Stored data
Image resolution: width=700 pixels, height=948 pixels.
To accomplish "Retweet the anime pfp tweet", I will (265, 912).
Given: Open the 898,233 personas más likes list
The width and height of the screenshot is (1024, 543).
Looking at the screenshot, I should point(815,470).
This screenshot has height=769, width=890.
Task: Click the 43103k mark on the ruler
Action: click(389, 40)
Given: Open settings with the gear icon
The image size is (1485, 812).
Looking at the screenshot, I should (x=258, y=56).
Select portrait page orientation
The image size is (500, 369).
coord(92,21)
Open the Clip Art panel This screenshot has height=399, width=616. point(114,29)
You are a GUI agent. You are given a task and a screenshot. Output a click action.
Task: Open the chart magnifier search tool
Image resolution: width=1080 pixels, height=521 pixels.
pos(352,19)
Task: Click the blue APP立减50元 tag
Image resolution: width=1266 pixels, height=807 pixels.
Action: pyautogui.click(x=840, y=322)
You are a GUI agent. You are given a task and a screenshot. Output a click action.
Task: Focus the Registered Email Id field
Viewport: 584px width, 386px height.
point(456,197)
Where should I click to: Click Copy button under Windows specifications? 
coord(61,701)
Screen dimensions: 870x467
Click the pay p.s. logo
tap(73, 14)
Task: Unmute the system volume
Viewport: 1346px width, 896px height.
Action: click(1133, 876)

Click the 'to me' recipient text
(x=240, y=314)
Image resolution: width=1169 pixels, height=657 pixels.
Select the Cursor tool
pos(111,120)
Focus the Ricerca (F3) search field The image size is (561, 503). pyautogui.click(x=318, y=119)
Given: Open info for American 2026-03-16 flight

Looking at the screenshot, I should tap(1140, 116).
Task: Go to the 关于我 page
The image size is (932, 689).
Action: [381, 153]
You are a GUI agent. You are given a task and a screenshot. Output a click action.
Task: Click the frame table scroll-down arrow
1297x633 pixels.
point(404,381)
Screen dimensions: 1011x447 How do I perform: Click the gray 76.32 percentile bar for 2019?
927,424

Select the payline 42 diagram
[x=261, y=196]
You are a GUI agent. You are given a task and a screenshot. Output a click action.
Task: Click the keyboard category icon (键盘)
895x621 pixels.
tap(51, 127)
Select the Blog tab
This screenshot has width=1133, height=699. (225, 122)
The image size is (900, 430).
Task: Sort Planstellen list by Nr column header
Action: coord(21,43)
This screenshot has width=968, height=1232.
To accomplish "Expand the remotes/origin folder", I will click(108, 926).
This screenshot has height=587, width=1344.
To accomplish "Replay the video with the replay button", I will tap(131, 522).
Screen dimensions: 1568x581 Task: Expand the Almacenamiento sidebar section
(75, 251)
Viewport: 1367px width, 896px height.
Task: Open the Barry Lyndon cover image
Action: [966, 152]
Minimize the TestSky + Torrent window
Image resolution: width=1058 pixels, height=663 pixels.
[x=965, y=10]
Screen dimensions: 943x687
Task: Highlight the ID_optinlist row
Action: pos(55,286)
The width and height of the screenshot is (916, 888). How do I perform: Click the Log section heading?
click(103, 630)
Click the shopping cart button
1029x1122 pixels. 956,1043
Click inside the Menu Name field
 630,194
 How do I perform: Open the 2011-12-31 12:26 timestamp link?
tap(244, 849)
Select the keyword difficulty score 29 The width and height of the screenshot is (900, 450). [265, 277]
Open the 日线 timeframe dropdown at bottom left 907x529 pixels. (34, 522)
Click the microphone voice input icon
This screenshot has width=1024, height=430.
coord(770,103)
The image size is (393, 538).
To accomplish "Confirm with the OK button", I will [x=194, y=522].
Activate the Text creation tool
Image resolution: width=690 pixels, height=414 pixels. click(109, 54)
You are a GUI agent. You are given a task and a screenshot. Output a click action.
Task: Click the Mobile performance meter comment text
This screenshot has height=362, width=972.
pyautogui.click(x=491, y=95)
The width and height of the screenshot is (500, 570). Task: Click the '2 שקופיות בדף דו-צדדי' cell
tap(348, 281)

*REQUIRED WORK:* Once you have identified the lines above that contain "search", copy each of them.

*ANSWER BOX:*
Task: Open the chart magnifier search tool
Focus the Ricerca (F3) search field The image size is (561, 503). pyautogui.click(x=318, y=119)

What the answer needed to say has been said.